## DIRECTIVE 1
Reproduce a section of the passage on prefix sums and difference arrays word for word, starting at the words "Preprocessing versus query" and ending after "value has appeared.".
## DIRECTIVE 2
Continue the passage on prefix sums and difference arrays from its final sentence.

## GIVEN PASSAGE
-- start --
Intermediate Reading time: ~13 min

Prefix Sum and Difference Thinking

prefix sum, range queries, subarray sums, difference arrays

Prefix sums teach you how to pay an upfront preprocessing cost so later range questions become cheap. Difference arrays teach the dual idea: record the impact of range updates cheaply now, and materialize the final values later.

1. Definition

What is this topic about?

This topic is about turning repeated range work into incremental state.

Instead of recomputing the sum of a subarray every time, you precompute enough structure so a range result can be derived quickly.

The same mindset extends to updates.

Instead of modifying every element inside every range update, you record only where an update starts and where it stops affecting the array.

The two main ideas

The chapter combines two linked patterns:

  • prefix sums for fast range queries,
  • difference arrays for fast range updates.

Why this matters in interviews

Many range problems are written in a way that invites a brute-force loop inside another loop.

That often works for tiny examples but collapses for large constraints.

Prefix thinking changes the model from “compute each range directly” to “reuse earlier accumulated work.”

What it is NOT

This topic is not yet segment trees, Fenwick trees, or lazy propagation.

It is the earlier and more interview-common layer where you use:

  • running sums,
  • prefix tables,
  • hash maps on prefix values,
  • and difference markers.

Recognition signals

This topic should trigger when you see prompts about:

  • range sum queries,
  • many repeated subarray sums,
  • counting subarrays with a property,
  • or applying many range increments.

2. Core Concepts

Running sum

A running sum is the total you get by accumulating values from left to right.

That idea is the foundation of prefix sums.

Prefix sum

A prefix sum at index i stores the total from the start up to some point.

A common convention is:

  • prefix[0] = 0,
  • prefix[i + 1] = prefix[i] + nums[i].

This convention makes range formulas cleaner.

Range sum from prefix sums

Once prefix sums exist, the sum of a range [left, right] becomes:

$$ \text{rangeSum}(left, right) = prefix[right + 1] - prefix[left] $$

That removes the inner loop.

Preprocessing versus query cost

Prefix sums trade a one-time preprocessing pass for much cheaper repeated queries.

That trade-off is often exactly what the problem wants.

Prefix state as a model, not only as an array

Sometimes you do not store the prefix values just to answer direct range sums.

Sometimes you track how often a prefix value has appeared.

That is the key idea behind problems like:

  • subarray sum equals k,
  • count of zero-sum subarrays,
  • balanced prefix patterns.

Difference array

A difference array stores changes between adjacent positions.

Instead of applying a range increment to every element in [left, right], you can:

  • add value at left,
  • subtract value at right + 1 if it exists,
  • then reconstruct the final array with a running sum.

Why difference arrays work

The increment starts affecting the array at the left boundary and stops affecting it right after the right boundary.

Recording those boundaries is enough.
-- end --
## COLLECTED MATERIAL
-- start --
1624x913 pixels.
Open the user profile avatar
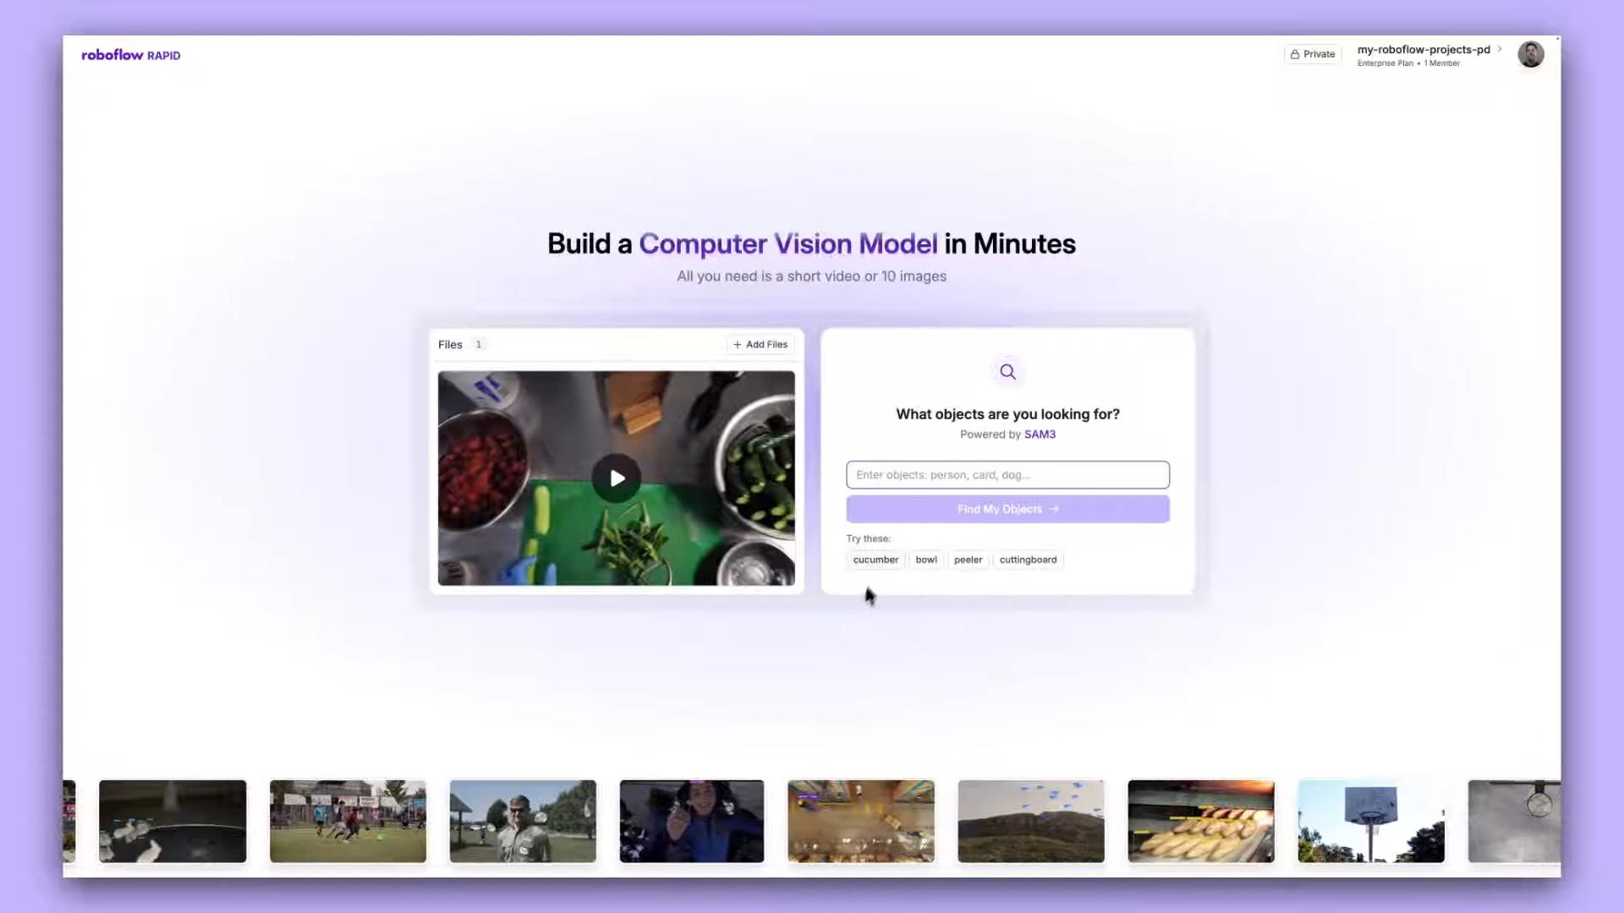1530,54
-- end --
## OUTPUT 1
Preprocessing versus query cost

Prefix sums trade a one-time preprocessing pass for much cheaper repeated queries.

That trade-off is often exactly what the problem wants.

Prefix state as a model, not only as an array

Sometimes you do not store the prefix values just to answer direct range sums.

Sometimes you track how often a prefix value has appeared.

## OUTPUT 2
Inclusive boundaries matter

Range formulas often fail because of off-by-one mistakes.

You must be explicit about whether a range is:

  • inclusive,
  • exclusive,
  • or half-open.

Negative numbers matter

Sliding window techniques often rely on non-negative values.

Prefix-sum-with-map techniques do not require that assumption in the same way.

That distinction is very important.

Recognition sentence

A strong instinct is:

  • “If I keep re-summing overlapping ranges, I probably need prefix sums.”
  • “If I keep re-applying overlapping updates, I probably need a difference array.”

3. Practical Usage

Fast range sum queries

If you must answer many sum queries over an array that does not change, prefix sums are usually the first tool to try.

Counting subarrays with a target sum

If the prompt asks for how many subarrays sum to k, think about prefix sums plus a map of previously seen prefix values.

The key identity is:

$$ currentPrefix - earlierPrefix = k $$

So if the current prefix is s, then you want to know how many times s - k has appeared before.

Repeated range increments

If the prompt applies many operations like “add value to every index from left to right,” a direct per-range loop may be too slow.

That is where difference thinking becomes valuable.

Building intuition

Prefix sums are about asking:

  • what total has been accumulated so far,
  • and how can two totals cancel into the range I want?

Difference arrays are about asking:

  • where does an effect begin,
  • where does it end,
  • and can I materialize the full result later?

Interview explanation pattern

A clean explanation often sounds like this:

  1. “The naive solution recomputes overlapping work.”
  2. “These queries or updates share structure.”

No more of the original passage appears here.